Further, tens of thousands—some estimates place the figure over 100,000—attended the president’s speech on January 6. Law enforcement officials claim roughly 800 people breached the building during and after his speech; more than 400 people have been arrested for various offenses and only a few dozen attended Trump’s speech beforehand. So the board’s accusation that “many of the protestors” committed violent crimes and that Trump is responsible is a flagrant lie with no evidence.
It’s unclear who the “many” injured victims are; the Capitol Police department—a federal agency that first promoted the lie about Brian Sicknick and acts as a propaganda arm of the Democratic Party—refuses to furnish a list of injured police officers and objects to the release of video captured inside the Capitol on January 6.
No, a “mob” did not “forcibly” enter the building. Yes, protestors and other unidentified thugs in certain areas of the Capitol without question were there to cause trouble. Several rightfully have been charged with assaulting police officers and vandalizing property. But hundreds entered the Capitol peacefully and caused no damage. And congressional activity was interrupted for roughly six hours; the official certification occurred a mere 14 hours after the “riot,” as the Oversight Board described it, began.
Facebook overlords also helped extend the company’s biased involvement in the 2020 election. (Zuckerberg donated hundreds of millions last year to help rig the election in favor of Democrats.) Trump, the board opined, posted content that supported the “unfounded narrative of electoral fraud.” Far from “unfounded,” massive amounts of evidence exist to show elections in swing states were compromised at best, corrupt at worst. Unlawful activity in states such as Pennsylvania and Wisconsin undoubtedly helped Joe Biden win those electoral votes; an audit of ballots in Maricopa County now is underway. Election reform measures in Republican-run states are intended to prevent another 2020-like electoral disaster in 2022 and beyond.
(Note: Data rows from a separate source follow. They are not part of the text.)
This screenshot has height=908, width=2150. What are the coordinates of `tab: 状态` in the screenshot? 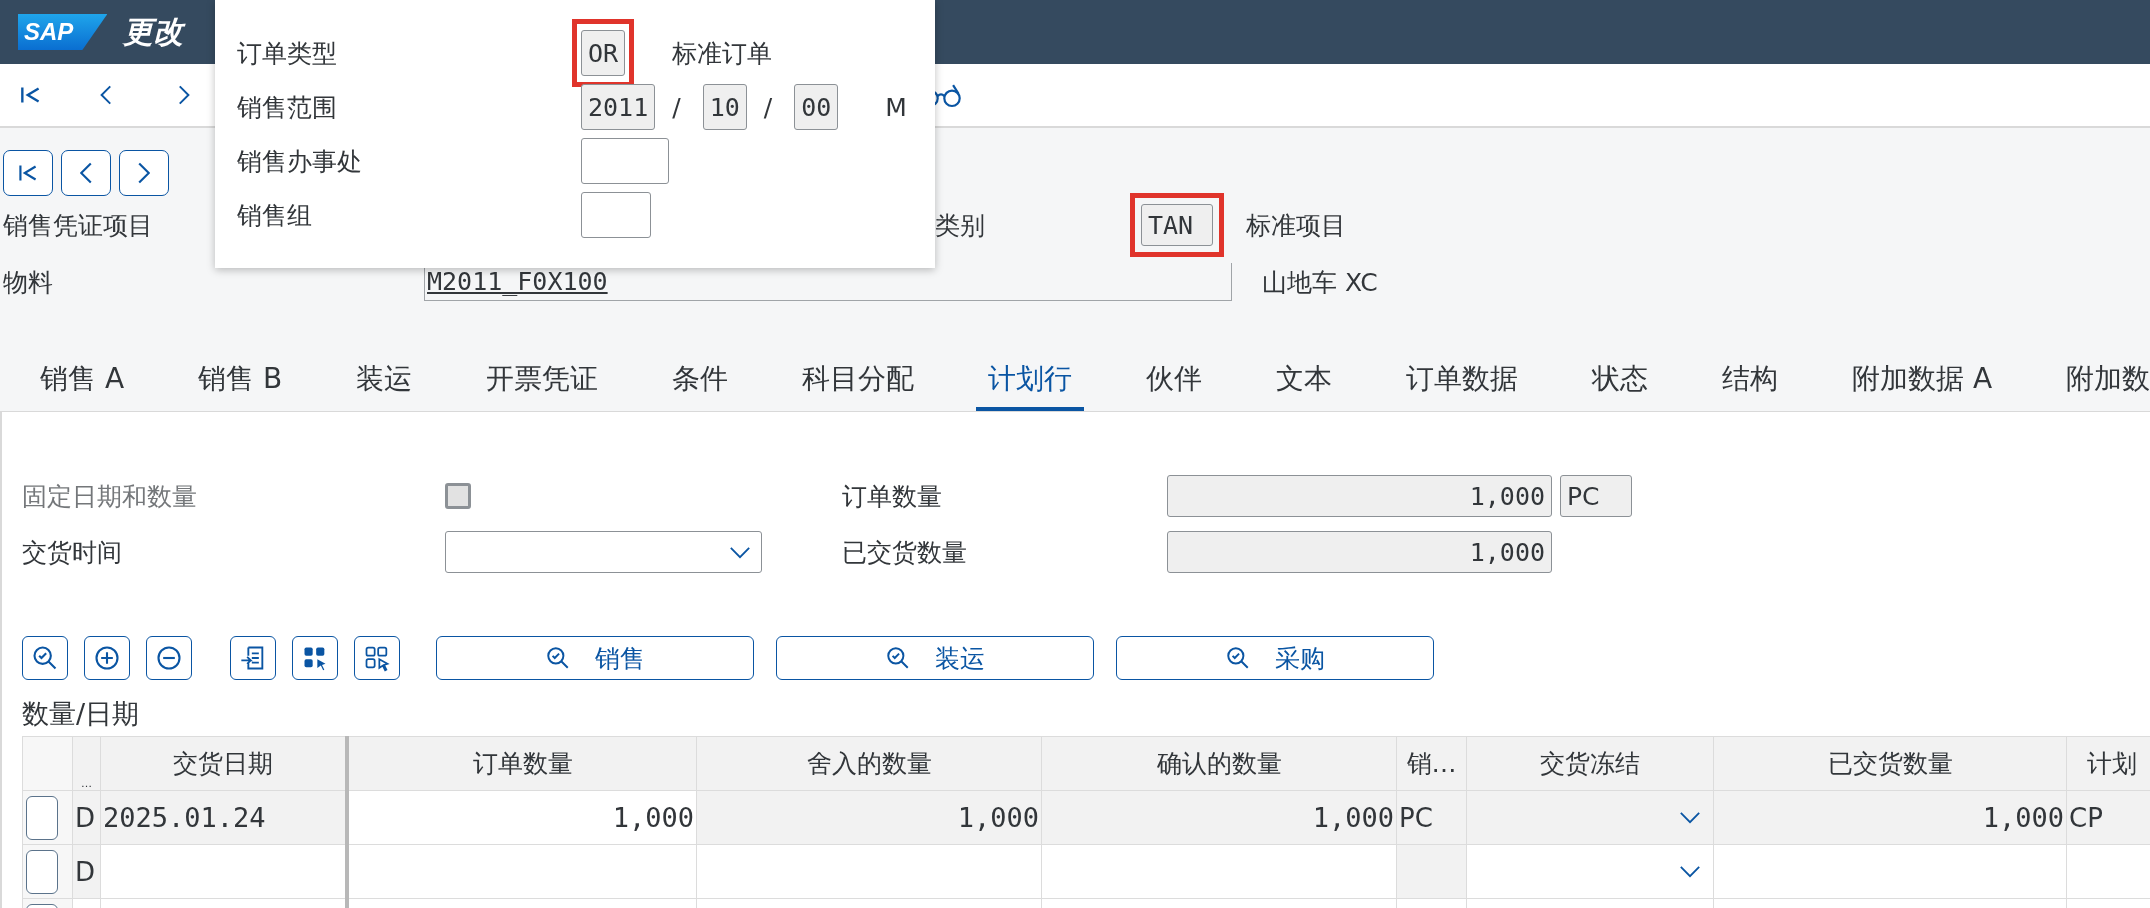 It's located at (1620, 380).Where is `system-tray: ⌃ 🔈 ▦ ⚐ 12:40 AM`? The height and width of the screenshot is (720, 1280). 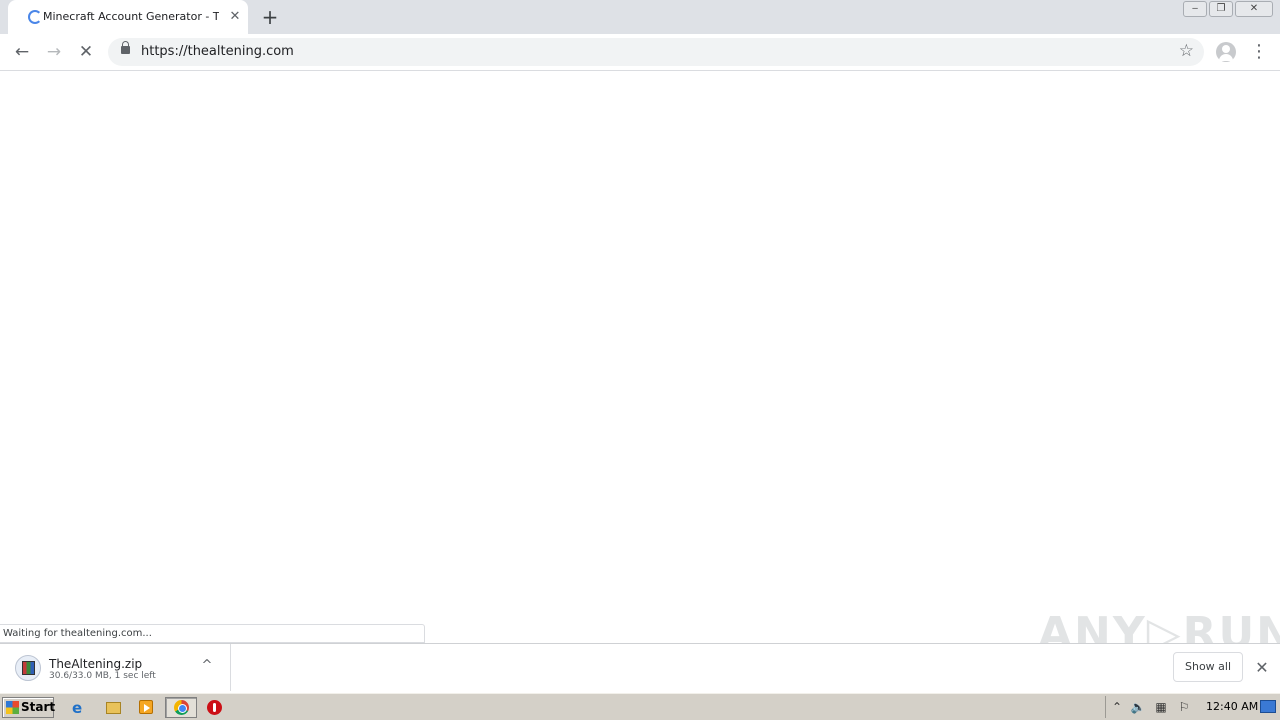 system-tray: ⌃ 🔈 ▦ ⚐ 12:40 AM is located at coordinates (1192, 707).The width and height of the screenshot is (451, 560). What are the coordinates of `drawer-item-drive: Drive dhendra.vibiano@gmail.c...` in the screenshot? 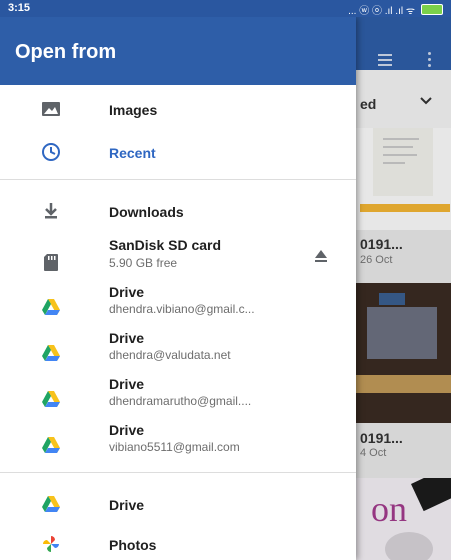 It's located at (178, 306).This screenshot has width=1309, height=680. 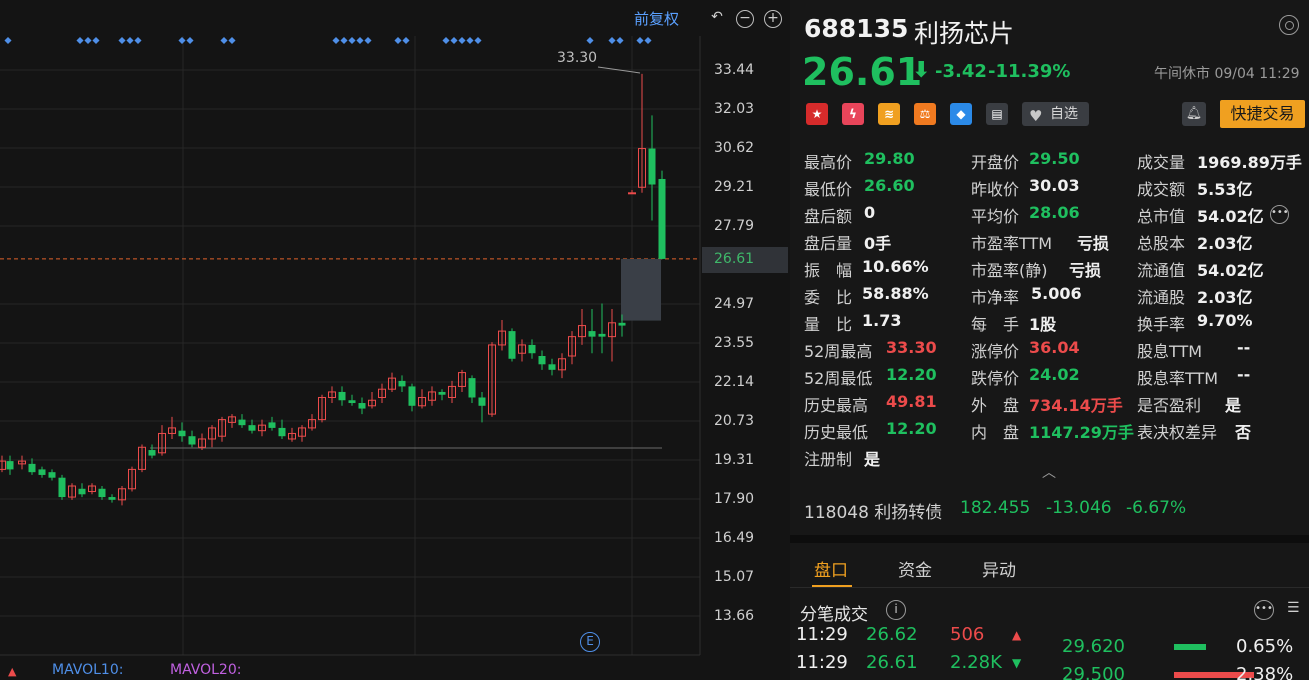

The board’s statement is just the latest example of how the Left is using January 6 to silence dissent about the outcome of the 2020 election—to crush the “Big Lie” that the election was stolen from Donald Trump, as I explained here. And despite nonstop intimidation tactics to bully Republican voters into believing the election was legitimate, the overwhelming majority refuse to submit.
So stopping Donald Trump isn’t the Left’s only goal anymore. Big Tech continues to partner with Democrats to target average Trump supporters including those arrested, detained, and prosecuted for minor crimes related to January 6. (Google just helped the feds identify a January 6 “trespasser, “a national guardsman from Wisconsin, by confirming his whereabouts inside the Capitol.)
The board made several recommendations aimed at canceling users who dare to openly defy the approved groupthink about the election and the Capitol protest. Facebook executives, according to the board, should “undertake a comprehensive review of Facebook’s potential contribution to the narrative of electoral fraud and the exacerbated tensions that culminated in the violence in the United States on January 6. This should be an open reflection on the design and policy choices that Facebook has made that may allow its platform to be abused.”
High-profile influencers on the Right will remain in Big Tech’s crosshairs. “The Board stated that it is not always useful to draw a firm distinction between political leaders and other influential users, recognizing that other users with large audiences can also contribute to serious risks of harm.”
The board’s decision is prompting the usual—and useless—outrage from Republican lawmakers. But as many have pointed out, Republicans had plenty of chances to rein in these tech tyrants. They refused; and undoubtedly, they’re all next on the proverbial social media chopping block.